● **DATA LISTING**:
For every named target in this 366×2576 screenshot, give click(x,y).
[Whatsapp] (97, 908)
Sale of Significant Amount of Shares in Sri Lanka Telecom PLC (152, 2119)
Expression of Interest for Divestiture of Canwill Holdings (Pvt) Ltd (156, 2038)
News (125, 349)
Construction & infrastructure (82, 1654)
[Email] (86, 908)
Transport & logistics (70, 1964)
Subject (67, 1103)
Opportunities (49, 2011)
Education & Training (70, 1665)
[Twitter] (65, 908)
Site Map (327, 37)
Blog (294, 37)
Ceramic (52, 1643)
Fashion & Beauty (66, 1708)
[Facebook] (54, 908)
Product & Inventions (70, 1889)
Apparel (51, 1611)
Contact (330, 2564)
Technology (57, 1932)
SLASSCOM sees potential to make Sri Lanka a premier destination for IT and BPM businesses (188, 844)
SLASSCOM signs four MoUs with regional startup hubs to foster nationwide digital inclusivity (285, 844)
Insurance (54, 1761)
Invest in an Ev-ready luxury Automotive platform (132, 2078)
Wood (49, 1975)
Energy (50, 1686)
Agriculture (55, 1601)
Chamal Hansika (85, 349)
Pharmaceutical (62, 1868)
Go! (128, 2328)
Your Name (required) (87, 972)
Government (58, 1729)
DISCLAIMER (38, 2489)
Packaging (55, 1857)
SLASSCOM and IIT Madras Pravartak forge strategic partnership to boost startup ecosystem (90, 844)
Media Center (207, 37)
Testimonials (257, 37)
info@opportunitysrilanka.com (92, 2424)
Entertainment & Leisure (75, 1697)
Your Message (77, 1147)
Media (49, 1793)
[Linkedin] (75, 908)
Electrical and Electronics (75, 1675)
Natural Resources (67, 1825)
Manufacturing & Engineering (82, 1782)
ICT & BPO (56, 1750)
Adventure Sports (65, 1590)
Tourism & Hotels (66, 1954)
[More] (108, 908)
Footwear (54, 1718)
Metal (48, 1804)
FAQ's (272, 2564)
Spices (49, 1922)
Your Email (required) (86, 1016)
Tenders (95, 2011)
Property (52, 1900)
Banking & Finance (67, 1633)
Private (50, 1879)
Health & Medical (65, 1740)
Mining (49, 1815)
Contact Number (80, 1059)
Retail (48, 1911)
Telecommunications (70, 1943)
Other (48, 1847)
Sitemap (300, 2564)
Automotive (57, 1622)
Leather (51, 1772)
* * *
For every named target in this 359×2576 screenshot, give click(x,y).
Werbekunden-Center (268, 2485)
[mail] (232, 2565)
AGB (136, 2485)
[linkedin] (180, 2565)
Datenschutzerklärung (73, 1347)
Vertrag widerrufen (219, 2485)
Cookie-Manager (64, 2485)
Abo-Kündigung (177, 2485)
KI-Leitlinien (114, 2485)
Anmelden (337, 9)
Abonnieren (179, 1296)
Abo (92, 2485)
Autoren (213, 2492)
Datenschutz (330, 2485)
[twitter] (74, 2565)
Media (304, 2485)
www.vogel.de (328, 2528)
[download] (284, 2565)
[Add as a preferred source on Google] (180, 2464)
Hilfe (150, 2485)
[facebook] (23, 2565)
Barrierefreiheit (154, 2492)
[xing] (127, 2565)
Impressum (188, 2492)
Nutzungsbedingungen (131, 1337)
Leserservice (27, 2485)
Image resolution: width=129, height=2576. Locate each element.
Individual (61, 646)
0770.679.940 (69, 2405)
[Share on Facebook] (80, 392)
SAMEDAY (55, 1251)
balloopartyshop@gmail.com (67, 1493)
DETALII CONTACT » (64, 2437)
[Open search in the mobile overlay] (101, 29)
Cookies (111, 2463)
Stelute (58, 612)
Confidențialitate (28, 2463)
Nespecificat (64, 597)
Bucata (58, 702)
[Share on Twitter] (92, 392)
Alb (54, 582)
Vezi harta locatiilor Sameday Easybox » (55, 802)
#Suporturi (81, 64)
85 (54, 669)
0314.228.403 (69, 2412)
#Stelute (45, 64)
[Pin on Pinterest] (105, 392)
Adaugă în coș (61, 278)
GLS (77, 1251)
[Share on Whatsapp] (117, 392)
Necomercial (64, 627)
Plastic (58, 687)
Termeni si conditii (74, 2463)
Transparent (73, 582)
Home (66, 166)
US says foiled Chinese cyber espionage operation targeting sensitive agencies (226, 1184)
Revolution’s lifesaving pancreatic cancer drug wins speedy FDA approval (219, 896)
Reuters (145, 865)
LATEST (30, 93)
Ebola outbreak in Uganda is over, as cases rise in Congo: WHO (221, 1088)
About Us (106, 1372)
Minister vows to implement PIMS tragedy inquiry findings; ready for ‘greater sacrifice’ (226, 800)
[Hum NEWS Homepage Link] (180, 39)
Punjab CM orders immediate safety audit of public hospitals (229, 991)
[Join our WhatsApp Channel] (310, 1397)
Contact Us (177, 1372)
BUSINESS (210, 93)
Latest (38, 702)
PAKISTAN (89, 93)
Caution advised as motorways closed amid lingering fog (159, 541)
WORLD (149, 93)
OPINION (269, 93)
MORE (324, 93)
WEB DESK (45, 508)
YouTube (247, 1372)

● **WORK REQUIRED**: Retype exactly the span of lines from the one with "Punjab CM orders" through the one with "YouTube (247, 1372)"; include both ends and omit the rest of the material.

● **FINISHED EXERCISE**:
Punjab CM orders immediate safety audit of public hospitals (229, 991)
[Join our WhatsApp Channel] (310, 1397)
Contact Us (177, 1372)
BUSINESS (210, 93)
Latest (38, 702)
PAKISTAN (89, 93)
Caution advised as motorways closed amid lingering fog (159, 541)
WORLD (149, 93)
OPINION (269, 93)
MORE (324, 93)
WEB DESK (45, 508)
YouTube (247, 1372)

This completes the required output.